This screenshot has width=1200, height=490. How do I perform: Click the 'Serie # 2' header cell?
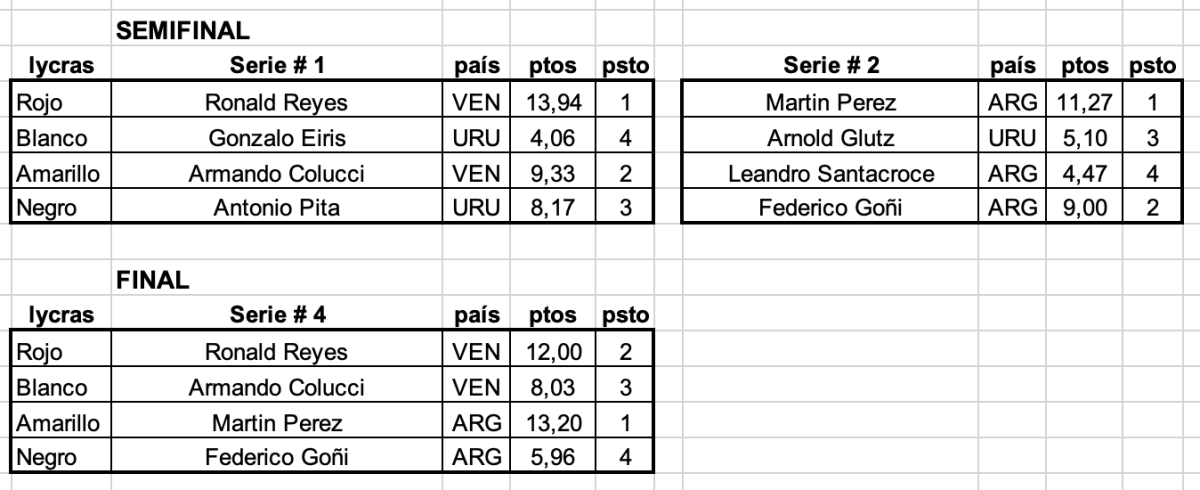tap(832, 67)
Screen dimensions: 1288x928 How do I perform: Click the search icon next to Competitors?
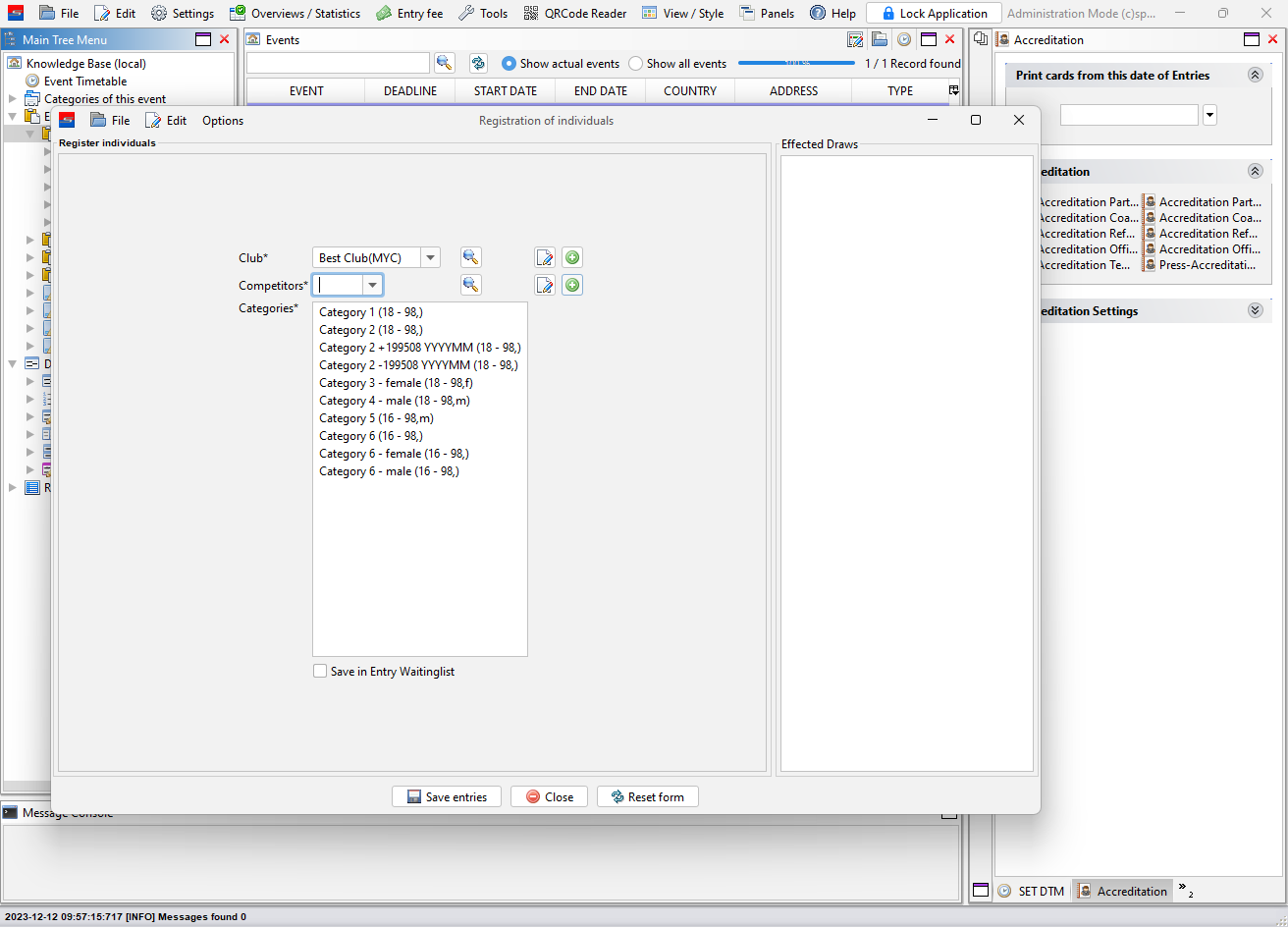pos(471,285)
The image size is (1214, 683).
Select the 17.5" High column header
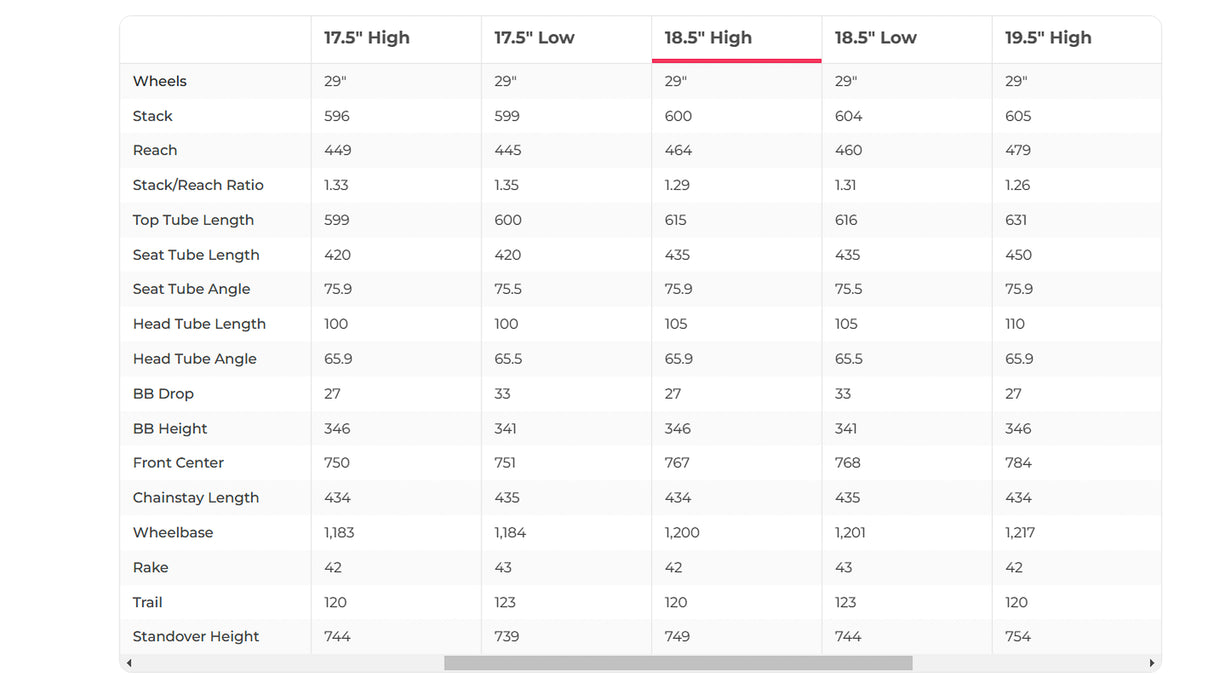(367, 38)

**Aim of the task**
Nothing but the lines from the line containing "The image size is (1214, 683)." through the end of the data, both ends included, is to be reproduced, exactly as written and without the pictures.

**Result for this task**
The image size is (1214, 683).
Select the 17.5" High column header
(367, 38)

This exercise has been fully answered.